Dr Peter Sore, a Cardiac and Thoracic Surgeon, head of Heart Clinic at the Coast General Teaching and Referral Hospital (CGTRH) spoke to Nation.africa about his experience on the frontline of healthcare services.


I recently operated on three Covid-19 patients, but I never revealed it to my family. It would have scared them.

They were coronavirus patients with surgical problems. Your patient can have Covid-19 but also have surgical emergency problems so you cannot refuse to operate on them. Initially, as surgeons, we used to fear but we have overcome the panic.

In my more than 30 years of practice as a medic, I have never been as terrified as during the pandemic. I was distraught when some of my patients succumbed to Covid-19. One time, my patient needed endoscopy, but he died because we could not do the crucial surgery to save his life due to the recent medical workers’ strike in Mombasa.

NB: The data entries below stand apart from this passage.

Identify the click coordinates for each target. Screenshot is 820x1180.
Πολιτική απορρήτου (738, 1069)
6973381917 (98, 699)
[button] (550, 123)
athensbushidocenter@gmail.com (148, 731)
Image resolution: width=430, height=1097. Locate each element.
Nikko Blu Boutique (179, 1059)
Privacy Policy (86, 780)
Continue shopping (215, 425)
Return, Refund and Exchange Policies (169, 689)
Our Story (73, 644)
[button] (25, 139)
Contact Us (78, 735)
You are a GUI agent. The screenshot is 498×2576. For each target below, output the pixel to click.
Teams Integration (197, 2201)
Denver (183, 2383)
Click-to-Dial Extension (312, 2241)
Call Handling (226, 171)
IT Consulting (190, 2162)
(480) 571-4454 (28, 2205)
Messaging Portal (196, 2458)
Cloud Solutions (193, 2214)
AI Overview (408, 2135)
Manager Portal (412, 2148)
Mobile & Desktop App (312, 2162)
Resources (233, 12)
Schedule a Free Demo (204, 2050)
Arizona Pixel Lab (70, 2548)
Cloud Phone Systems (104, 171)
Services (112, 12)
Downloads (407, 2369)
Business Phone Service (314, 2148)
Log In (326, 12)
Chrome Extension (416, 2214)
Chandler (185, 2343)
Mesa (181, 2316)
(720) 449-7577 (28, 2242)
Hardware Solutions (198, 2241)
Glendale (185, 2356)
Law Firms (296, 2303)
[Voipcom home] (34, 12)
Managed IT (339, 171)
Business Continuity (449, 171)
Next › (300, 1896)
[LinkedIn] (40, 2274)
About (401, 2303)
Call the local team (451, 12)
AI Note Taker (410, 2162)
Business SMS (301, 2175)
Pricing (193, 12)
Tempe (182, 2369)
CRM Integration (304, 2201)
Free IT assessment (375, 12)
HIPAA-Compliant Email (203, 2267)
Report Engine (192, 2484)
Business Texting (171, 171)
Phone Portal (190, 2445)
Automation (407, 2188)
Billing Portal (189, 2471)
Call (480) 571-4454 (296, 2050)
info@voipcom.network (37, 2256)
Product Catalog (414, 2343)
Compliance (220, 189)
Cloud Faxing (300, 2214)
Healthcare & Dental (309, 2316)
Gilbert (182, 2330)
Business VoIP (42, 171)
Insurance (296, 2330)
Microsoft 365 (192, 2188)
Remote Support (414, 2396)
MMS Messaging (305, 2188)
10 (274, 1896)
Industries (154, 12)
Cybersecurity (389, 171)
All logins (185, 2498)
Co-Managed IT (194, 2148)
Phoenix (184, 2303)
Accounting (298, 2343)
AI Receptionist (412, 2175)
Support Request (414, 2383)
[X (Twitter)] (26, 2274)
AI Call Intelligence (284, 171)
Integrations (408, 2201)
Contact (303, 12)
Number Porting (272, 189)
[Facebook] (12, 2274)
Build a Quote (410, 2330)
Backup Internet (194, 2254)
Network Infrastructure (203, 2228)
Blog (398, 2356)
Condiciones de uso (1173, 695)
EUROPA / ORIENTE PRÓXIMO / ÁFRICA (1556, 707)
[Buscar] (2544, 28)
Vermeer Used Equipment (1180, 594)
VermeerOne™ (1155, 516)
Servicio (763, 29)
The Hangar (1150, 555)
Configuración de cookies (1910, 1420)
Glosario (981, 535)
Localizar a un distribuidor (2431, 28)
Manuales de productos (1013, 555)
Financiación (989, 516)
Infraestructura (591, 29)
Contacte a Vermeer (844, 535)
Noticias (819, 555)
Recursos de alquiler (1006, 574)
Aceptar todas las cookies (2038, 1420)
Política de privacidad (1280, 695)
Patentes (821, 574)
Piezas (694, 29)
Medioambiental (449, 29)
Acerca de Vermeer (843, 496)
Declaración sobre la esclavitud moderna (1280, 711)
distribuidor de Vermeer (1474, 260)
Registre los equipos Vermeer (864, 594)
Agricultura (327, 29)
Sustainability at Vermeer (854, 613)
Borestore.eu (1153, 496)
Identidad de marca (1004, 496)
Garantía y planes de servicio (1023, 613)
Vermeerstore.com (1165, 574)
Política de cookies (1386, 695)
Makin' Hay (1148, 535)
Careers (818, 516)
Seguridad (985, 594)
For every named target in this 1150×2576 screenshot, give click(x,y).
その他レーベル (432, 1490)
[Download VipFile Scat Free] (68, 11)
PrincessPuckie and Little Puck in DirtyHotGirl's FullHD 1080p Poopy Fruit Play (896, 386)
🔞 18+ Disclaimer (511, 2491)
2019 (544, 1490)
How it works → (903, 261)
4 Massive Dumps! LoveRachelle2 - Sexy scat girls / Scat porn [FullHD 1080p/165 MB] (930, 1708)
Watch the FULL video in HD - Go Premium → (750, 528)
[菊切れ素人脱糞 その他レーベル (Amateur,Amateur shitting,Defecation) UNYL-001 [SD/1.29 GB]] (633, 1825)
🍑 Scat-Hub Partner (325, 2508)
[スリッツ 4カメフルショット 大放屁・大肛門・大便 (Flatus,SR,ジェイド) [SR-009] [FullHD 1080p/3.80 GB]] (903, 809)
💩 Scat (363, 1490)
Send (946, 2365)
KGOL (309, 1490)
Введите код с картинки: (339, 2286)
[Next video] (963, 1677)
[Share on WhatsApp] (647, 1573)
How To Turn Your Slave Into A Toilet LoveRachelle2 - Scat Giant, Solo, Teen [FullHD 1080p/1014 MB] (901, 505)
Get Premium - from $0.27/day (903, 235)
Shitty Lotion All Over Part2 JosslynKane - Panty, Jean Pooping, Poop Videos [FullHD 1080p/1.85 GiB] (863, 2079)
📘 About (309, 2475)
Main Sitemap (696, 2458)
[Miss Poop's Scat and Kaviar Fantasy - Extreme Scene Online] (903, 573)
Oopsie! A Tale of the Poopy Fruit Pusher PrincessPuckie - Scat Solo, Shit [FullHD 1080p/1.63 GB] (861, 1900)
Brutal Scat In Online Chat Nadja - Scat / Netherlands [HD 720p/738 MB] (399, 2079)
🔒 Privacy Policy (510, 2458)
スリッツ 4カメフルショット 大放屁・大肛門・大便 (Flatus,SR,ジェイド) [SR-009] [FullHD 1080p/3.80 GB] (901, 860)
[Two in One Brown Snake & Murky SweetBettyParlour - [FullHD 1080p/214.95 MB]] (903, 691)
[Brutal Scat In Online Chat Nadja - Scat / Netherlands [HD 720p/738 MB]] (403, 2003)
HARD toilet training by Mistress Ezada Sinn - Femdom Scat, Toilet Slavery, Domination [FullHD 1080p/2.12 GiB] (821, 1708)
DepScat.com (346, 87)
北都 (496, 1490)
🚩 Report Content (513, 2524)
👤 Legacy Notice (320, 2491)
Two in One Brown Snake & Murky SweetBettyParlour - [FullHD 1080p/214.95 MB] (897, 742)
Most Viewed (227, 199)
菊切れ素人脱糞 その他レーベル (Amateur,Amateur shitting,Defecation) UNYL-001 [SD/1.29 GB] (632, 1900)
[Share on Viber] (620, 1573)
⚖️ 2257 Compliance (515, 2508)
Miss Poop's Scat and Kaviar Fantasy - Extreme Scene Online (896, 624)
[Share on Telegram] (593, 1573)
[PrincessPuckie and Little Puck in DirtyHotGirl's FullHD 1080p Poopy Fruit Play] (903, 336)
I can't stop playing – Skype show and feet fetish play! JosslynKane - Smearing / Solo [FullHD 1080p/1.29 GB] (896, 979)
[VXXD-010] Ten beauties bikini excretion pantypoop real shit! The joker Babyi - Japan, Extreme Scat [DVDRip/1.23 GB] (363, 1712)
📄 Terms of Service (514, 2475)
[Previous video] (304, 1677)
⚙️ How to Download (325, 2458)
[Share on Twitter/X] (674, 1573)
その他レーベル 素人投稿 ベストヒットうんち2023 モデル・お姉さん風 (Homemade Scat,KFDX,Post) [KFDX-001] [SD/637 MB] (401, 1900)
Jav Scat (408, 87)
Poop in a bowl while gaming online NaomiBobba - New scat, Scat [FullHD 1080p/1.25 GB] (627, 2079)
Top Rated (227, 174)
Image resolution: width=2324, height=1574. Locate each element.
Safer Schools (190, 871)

There are patients with issues that can be addressed but they fear coming to the hospitals, fearing they may contract the disease. Sadly, their diseases progress and they died at home.

I have had some patients, especially those suffering from cancer of the oesophagus and I needed to do surgery, but I could not because of the Covid-19 situation. The health workers’ strike compounded the challenges. 

We need statistics to know how the pandemic has affected Kenyans. This disease has really disrupted healthcare services, to a point that patients cannot get surgery.

I wish Kenyans knew how the pandemic has affected medical services. For instance, on March 22, everything was set for resumption of open-heart surgery at Coast General Teaching and Referral Hospital (CGTRH), the largest health facility in the region. But our specialist colleagues from Kenyatta National Hospital who were planning to travel to Mombasa could not after President Uhuru Kenyatta announced the containment measures locking down the five counties including Nairobi.

We are now at a crossroads, with our patients awaiting the surgery, which is crucial for their survival. It is a difficult situation. The same is happening in Nairobi. Heart surgeries cannot be performed because ICUs are now reserved for Covid-19 patients.

We usually have training programmes for surgery where we get specialists from all over the world coming to Mombasa but due to the containment measures, we had to shelve it.

The lockdown has affected our training. You know you cannot always do zoom surgery trainings; it must be practical. We must monitor students doing the surgeries; the trainings are no longer vibrant.

The pandemic has slowed down our work and made it somewhat cumbersome. Now, before doing any surgery you have to do a Covid-19 test.

Sometimes you plan for surgery but when you do a CT scan you find the patient is suspected to have the virus so you cannot operate and have to wait. The practice has changed so much that before things like endoscopy, we insist on a Covid-19 test.

Before the pandemic, I could see 25 patients in my clinic at CGTRH but nowadays I attend to 10 or less. For surgery, we have about six main operational theatres where we could perform 20 procedures per day but now it’s 10 or five.

It is a tricky situation. Some of the staff who were manning the ICUs for surgical patients were redeployed to Covid-19. So we have to work with less staff for surgeries. It is a complicated situation. The most affected areas are surgery and obstetrics/gynaecology.

I have not contracted the disease, but my staff got it, some were admitted and recovered. But I am glad we now have the vaccine. I have been vaccinated; I wish the rest could follow suit.

I wish Kenyans could follow the guidelines issued by the Ministry of Health. For medics, I pray that we watch over each other. You can be in a theatre or ward and forget to use gloves or properly wear your face mask; kindly be your brother’s keeper.